Jenner declared a pox on anyone who spoke ill of the hosts.
Pauling said, "Orange you kind to have invited me!"
Von Braun shot out of the house like a rocket to get there on time.
Roentgen shielded himself from a giving direct answer, but looked deeply into the matter.
Harvey said he'd love to come and circulate among the guests.
da Vinci just smiled mysteriously.
Marconi heard about it on the radio.
Morse wired his reply.
Land volunteered to take photos of the gathering.
Bohr said he hoped he would be interesting, as he usually wasn't.
Freud wanted to bring his mother along with him.
Planck said it would be a quantum leap from what he had been doing to attending a party.
Einthoven said he'd play his triangle for musical accompaniment.
Linnaeus said that his whereabouts were classified information and he could not reply.

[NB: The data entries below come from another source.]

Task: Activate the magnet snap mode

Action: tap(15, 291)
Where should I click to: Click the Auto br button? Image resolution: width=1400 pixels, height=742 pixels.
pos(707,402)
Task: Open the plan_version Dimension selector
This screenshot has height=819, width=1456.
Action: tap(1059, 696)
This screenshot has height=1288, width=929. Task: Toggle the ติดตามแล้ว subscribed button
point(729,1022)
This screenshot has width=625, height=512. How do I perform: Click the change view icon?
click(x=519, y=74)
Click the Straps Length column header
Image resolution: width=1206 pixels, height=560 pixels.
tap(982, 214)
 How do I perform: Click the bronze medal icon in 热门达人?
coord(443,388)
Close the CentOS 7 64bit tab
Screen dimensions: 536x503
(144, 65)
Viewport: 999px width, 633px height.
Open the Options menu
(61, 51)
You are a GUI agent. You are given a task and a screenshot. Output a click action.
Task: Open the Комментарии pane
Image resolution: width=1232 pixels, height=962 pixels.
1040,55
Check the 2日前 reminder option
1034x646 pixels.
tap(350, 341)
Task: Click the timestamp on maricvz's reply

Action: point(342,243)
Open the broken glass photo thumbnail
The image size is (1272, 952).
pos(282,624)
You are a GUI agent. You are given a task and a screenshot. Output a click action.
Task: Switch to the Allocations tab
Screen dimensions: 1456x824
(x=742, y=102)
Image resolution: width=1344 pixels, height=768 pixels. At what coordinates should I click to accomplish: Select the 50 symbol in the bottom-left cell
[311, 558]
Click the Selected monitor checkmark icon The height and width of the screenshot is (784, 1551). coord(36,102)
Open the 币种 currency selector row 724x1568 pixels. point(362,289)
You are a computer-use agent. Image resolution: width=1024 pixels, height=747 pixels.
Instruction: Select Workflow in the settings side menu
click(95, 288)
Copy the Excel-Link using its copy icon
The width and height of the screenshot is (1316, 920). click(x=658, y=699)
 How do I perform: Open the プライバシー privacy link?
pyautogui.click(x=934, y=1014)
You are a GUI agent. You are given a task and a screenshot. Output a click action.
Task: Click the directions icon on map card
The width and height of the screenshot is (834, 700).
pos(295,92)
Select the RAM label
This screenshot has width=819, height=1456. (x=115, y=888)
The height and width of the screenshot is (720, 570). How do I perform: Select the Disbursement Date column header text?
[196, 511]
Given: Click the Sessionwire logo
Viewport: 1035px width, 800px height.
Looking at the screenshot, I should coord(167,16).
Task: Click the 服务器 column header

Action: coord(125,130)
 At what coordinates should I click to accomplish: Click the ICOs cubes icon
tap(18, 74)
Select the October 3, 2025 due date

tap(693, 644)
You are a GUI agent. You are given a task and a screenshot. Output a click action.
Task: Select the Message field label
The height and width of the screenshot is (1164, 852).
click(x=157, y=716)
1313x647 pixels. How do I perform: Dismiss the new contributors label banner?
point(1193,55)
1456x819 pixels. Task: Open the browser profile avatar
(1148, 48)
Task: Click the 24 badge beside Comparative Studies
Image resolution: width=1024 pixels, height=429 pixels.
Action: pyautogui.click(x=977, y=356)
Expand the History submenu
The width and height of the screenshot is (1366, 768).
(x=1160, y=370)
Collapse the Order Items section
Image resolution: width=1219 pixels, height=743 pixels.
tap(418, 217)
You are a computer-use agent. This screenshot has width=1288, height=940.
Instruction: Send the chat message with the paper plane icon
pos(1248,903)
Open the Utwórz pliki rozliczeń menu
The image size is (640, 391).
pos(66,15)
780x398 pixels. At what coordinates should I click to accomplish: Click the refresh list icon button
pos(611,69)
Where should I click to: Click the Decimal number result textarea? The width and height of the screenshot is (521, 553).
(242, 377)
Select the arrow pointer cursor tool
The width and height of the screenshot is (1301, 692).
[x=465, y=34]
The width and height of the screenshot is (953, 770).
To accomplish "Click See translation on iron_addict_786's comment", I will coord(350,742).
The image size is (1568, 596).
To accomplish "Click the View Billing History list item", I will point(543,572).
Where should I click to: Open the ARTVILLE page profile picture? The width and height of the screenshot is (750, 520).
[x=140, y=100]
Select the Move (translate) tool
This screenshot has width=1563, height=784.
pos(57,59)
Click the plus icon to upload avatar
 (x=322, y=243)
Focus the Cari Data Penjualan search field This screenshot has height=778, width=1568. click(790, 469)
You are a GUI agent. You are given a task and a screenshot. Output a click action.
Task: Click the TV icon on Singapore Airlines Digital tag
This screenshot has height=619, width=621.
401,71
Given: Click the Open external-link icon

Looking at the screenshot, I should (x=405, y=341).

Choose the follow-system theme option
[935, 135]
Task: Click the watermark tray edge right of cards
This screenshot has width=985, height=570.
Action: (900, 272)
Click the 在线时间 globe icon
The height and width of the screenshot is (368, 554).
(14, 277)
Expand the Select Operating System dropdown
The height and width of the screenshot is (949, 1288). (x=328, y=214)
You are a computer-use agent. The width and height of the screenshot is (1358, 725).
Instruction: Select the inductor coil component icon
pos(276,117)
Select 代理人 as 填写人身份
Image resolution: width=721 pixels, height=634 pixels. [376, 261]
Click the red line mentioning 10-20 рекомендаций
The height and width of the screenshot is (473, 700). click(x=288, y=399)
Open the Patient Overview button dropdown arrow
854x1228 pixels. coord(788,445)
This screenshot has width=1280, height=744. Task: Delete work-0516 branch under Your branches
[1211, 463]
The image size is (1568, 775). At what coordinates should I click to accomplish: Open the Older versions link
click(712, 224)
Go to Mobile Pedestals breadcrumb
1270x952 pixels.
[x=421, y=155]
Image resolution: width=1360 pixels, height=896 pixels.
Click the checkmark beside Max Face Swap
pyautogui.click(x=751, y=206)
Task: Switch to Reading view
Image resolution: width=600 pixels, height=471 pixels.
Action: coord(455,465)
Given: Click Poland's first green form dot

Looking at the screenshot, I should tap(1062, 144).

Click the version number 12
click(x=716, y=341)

Cousteau dived into the hors d'oeuvres right away.
Tesla said the thought of a party really lighted up his outlook.
Krafft-Ebbing said he'd bring some slides to show.
Krebs said he'd cycle over.
Galvani had an unexpected reaction to the invitation.
Foucault said he'd have to consult his pendulum for the answer.
Faraday said the idea of the party completely transformed his outlook on life.
Geiger said he could be counted on to attend.
Fermi declined because of a splitting headache.
Binet said it sounded like an intelligent way to spend an evening.
Salk sent his regrets due to a crippling work schedule.
Hubble said he'd have to look into it before he could give an answer.
Daguerre said he would help Eastman take photos, but they would have to be the type he was familiar with himself.
Doppler said he would attend as soon as he figured out if he was coming or going.
Kepler said he would come and bring Mars bars for all to enjoy.
Crick said he was genetically incapable of having a good time at a party.
Pascal said that the party filled the vacuum in his life that weekend.
Kelvin said he absolutely would be there.
Tesla said he would be there as soon as he had coiled his hair into an attractive style.
Rutherford was up and atom.
Euclid hopped a plane.
Coulomb thought he'd get a charge out of it.
Galileo said he'd look into it.
Kamerlingh-Onnes thought this was cool.
But Joule said it would be hot!
Alder had some Diels to attend.
Mendelejews wife had her period.
Pythagoras declined - he was a bit of a square.
Descartes wondered if he had enough co-ordination.
Euclid primed himself for action .
Feynman asked if he could bring his bongos.
Edision lit up at the thought.
Joule had too much work on.
Hilbert decided to close his hotel for the night.
Schrodinger couldn't come - his cat had locked him in a box.
Brunel said it would bridge a gap in his schedule.
Babbage never got round to replying.
Turing said he'd stop all other projects.
Euler said that x=((a+b)n)/n, hence he would be there.
Nobel was asked to give prizes.
Hooke said he'd spring into action
..... But at the last minute they changed the date, and poor Alexander G. Bell forgot to phone first
Hamilton said he had a number of parties that night, but he would try to work it in to the circuit.
Euler said he could too, but only if we have two driveways.
Abel wanted to know if the party could come to him.
Pavlov simply drooled at the thought of going.
Konrad Lorenz thought the invitation insisting he should be there too aggressive.
Jean Piaget thought the whole thing too immature.
Otto Kernberg said he might show up provided the rest of the guests keep within their boundaries.
Freud wanted to know if they would be serving Coke.
Demming thought the whole affair was inefficient.
Kolmogorov called Fomin and asked "Is this for real?"
Margaret Mead asked Ruth Benedict if she could bring her lamb's hook. Benedict said no, it might spoil the pattern on the rug.
Malinowski was not invited for fear that he would ask the guests about their mating habits.
Leibnitz disagreed with the notation on the invitation and sat down to write a paper about it.
Jean Paul Sartre said he would transcend the experience.
Claude Levi-Strauss thought the whole idea was a bitter-sweet affair.
Wilder Penfield wondered if the guests would be cerebral enough.
Frazer Mustard heard this and commented "Some childhood he must have had!"
Benjamin Spock overheard this and said "Childhood - I discovered that as an intern?"
Doctor X, standing in a corner said "Yeah, for sure."
Lavoisier thought it would be a gas.